• _DATA FOR THE TASK_
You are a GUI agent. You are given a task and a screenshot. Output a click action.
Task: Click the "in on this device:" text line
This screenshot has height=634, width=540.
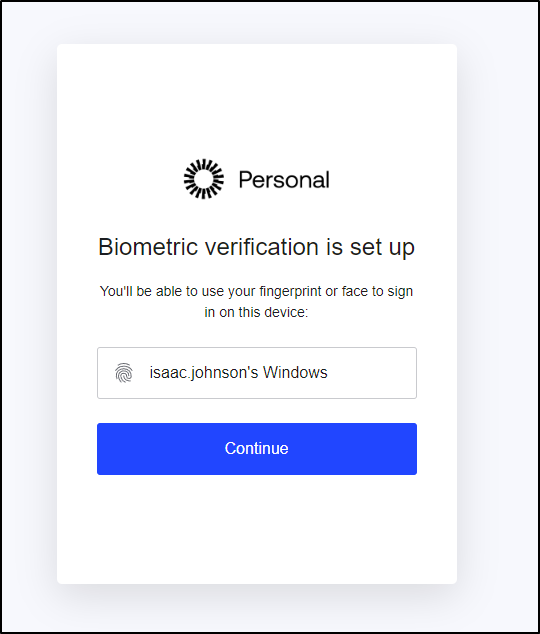pos(257,312)
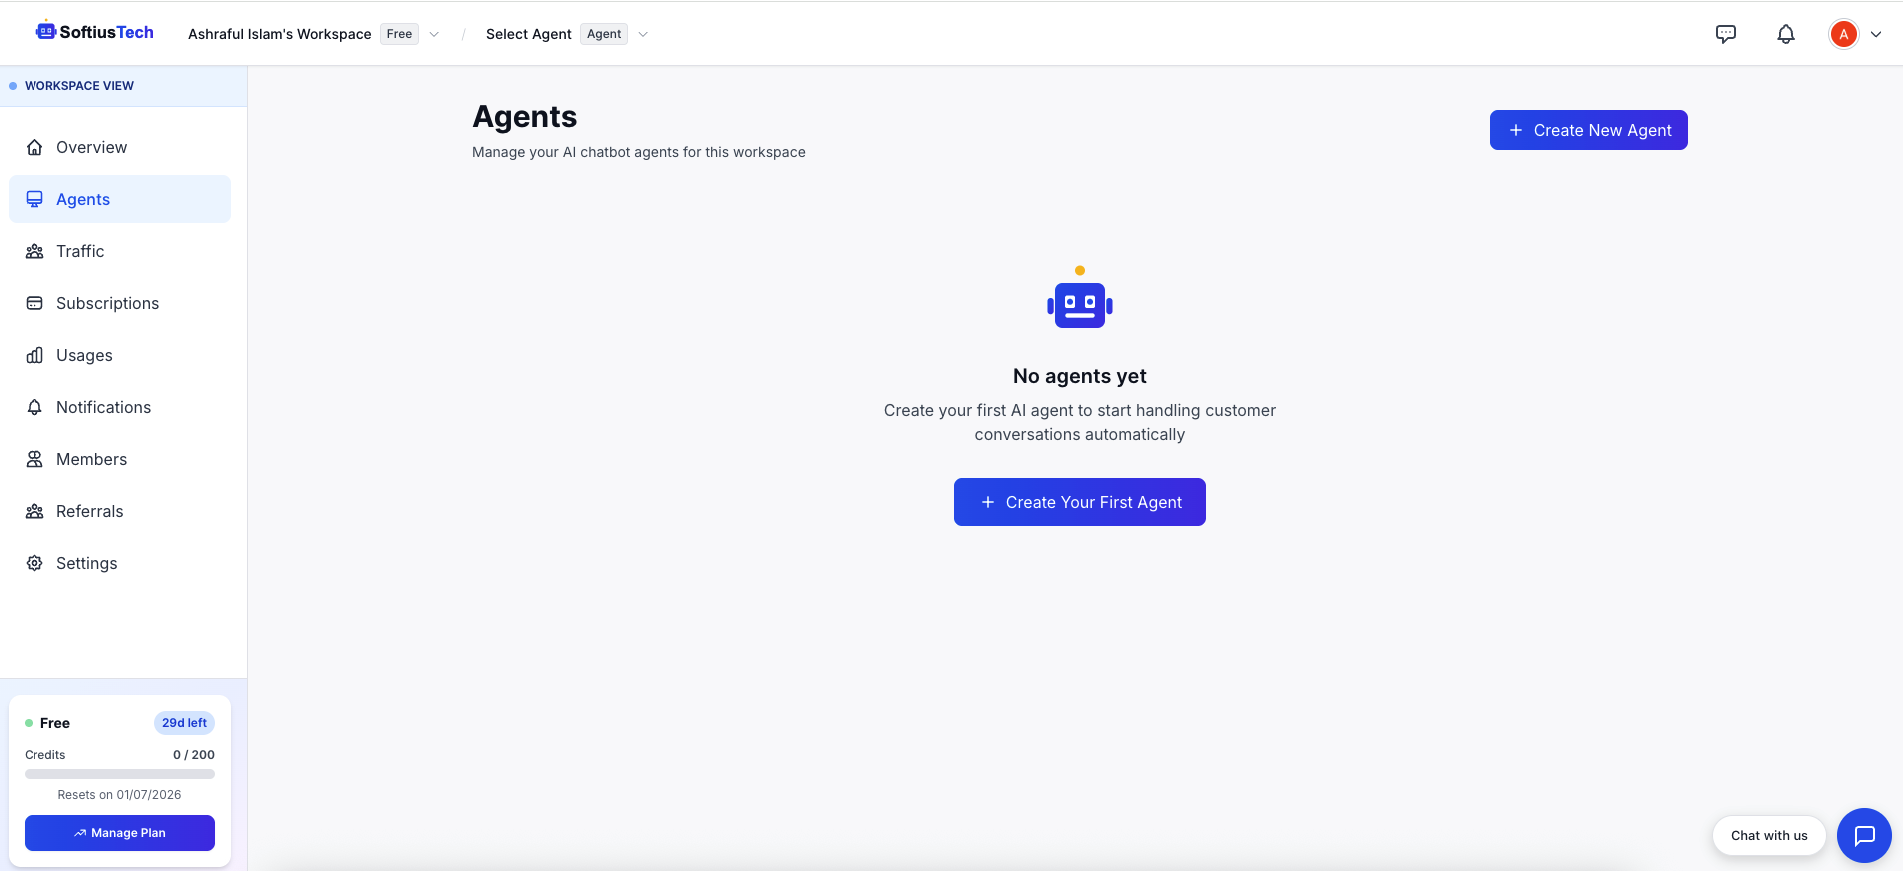The height and width of the screenshot is (871, 1903).
Task: Open the Chat with us widget
Action: click(x=1768, y=835)
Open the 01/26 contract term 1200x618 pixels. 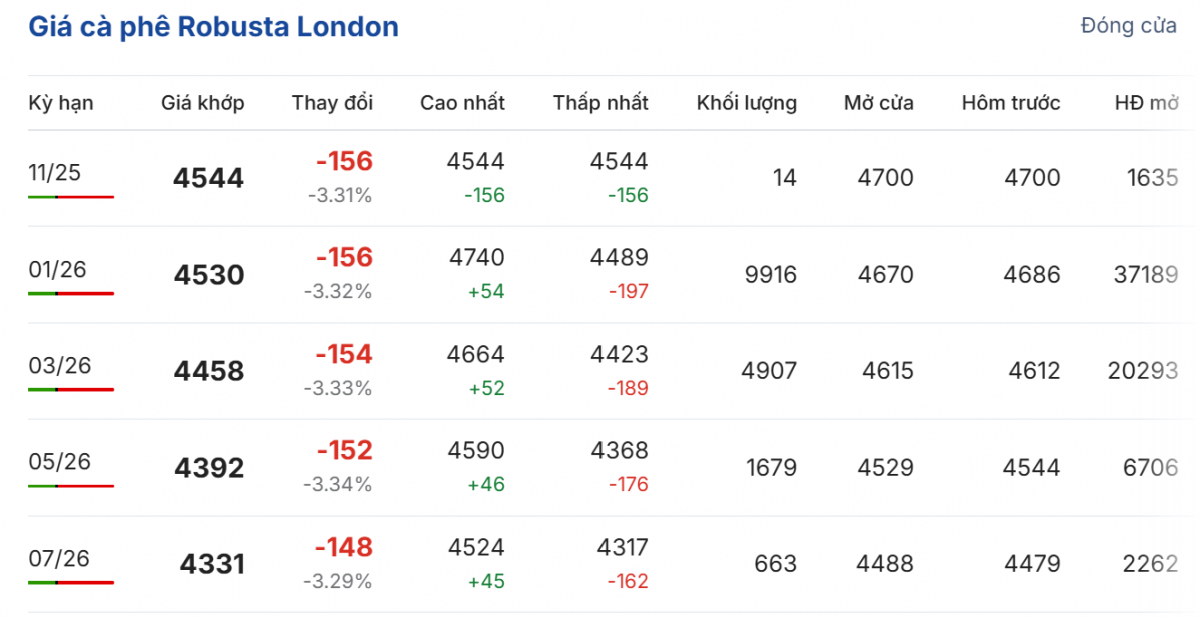pos(57,269)
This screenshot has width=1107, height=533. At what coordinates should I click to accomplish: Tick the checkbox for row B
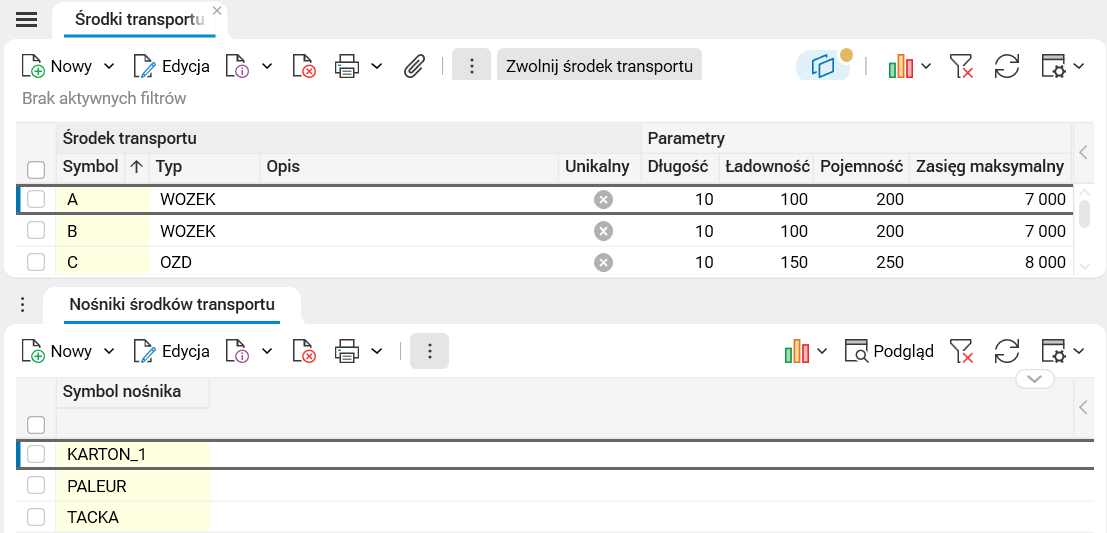coord(36,231)
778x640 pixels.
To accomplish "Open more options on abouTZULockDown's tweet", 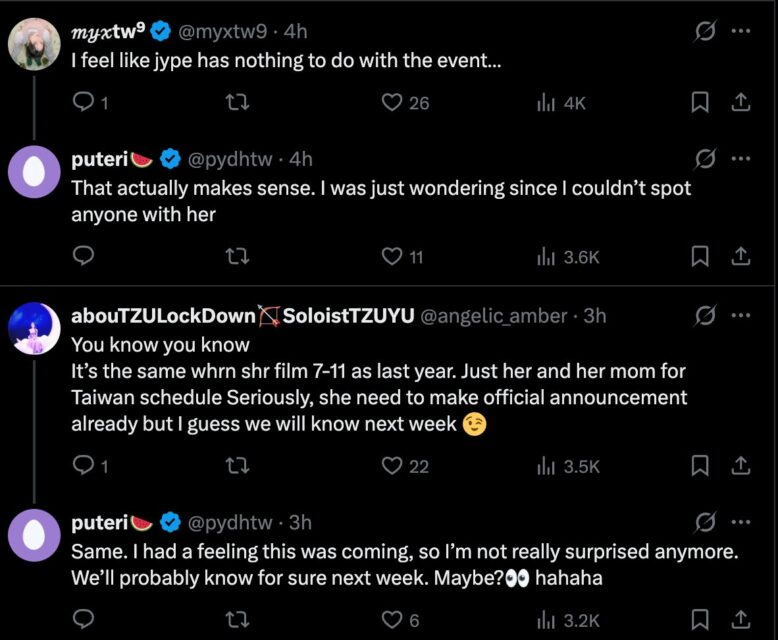I will (741, 316).

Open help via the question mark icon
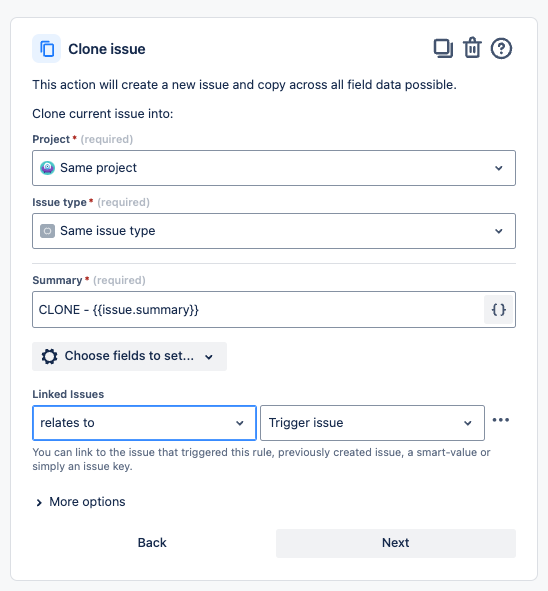[501, 49]
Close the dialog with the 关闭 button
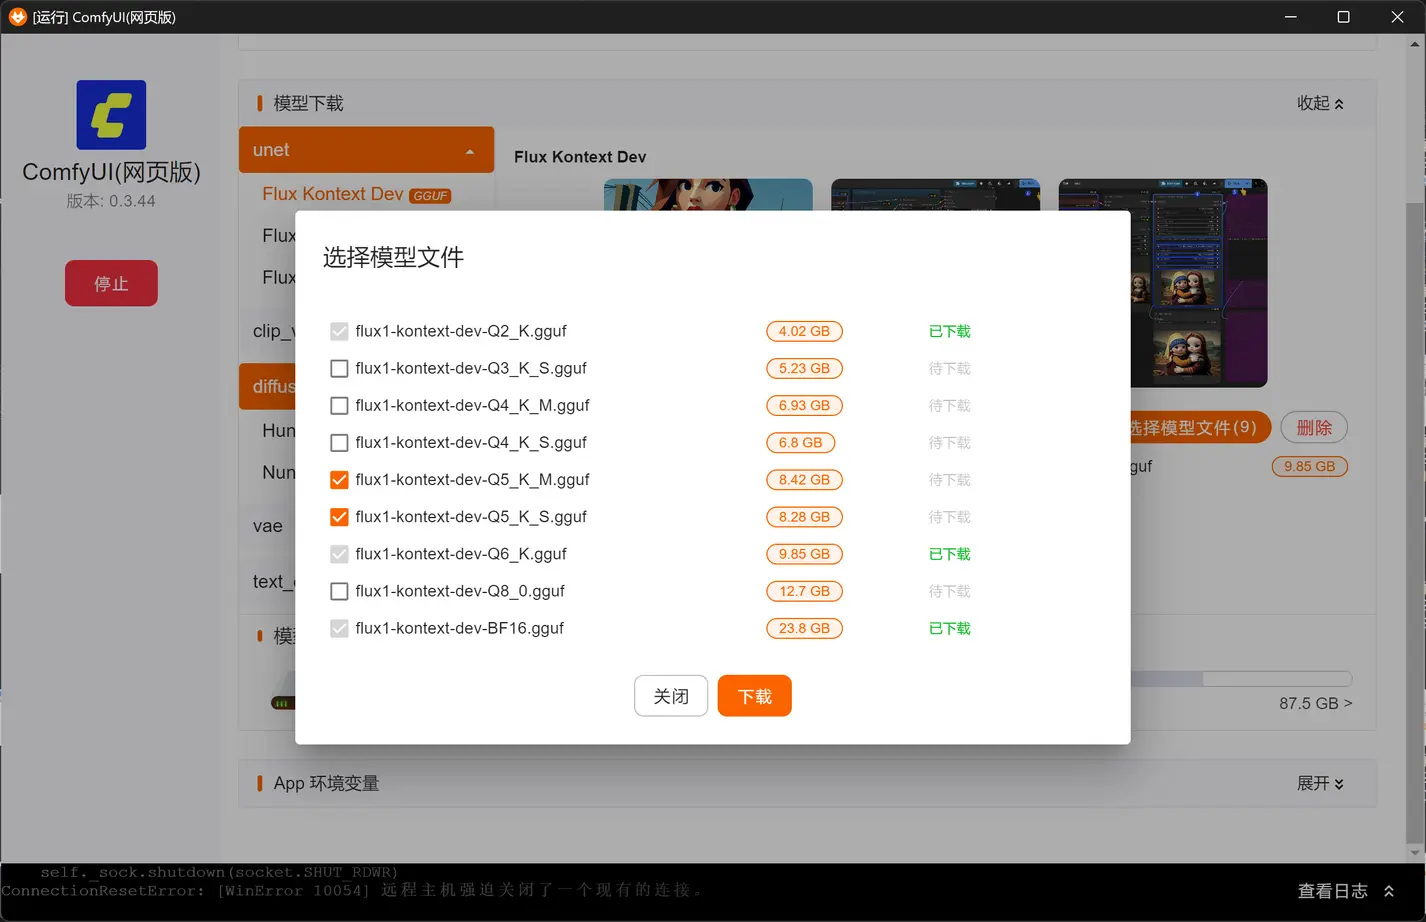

• _THE PROBLEM_
Up to and including the line with "Task: Click the", write out the records above exactly, starting from their first line.

• _SOLUTION TO THIS PROBLEM_
You are a GUI agent. You are given a task and a screenshot. Output a click action.
Task: Click the "in on this device:" text line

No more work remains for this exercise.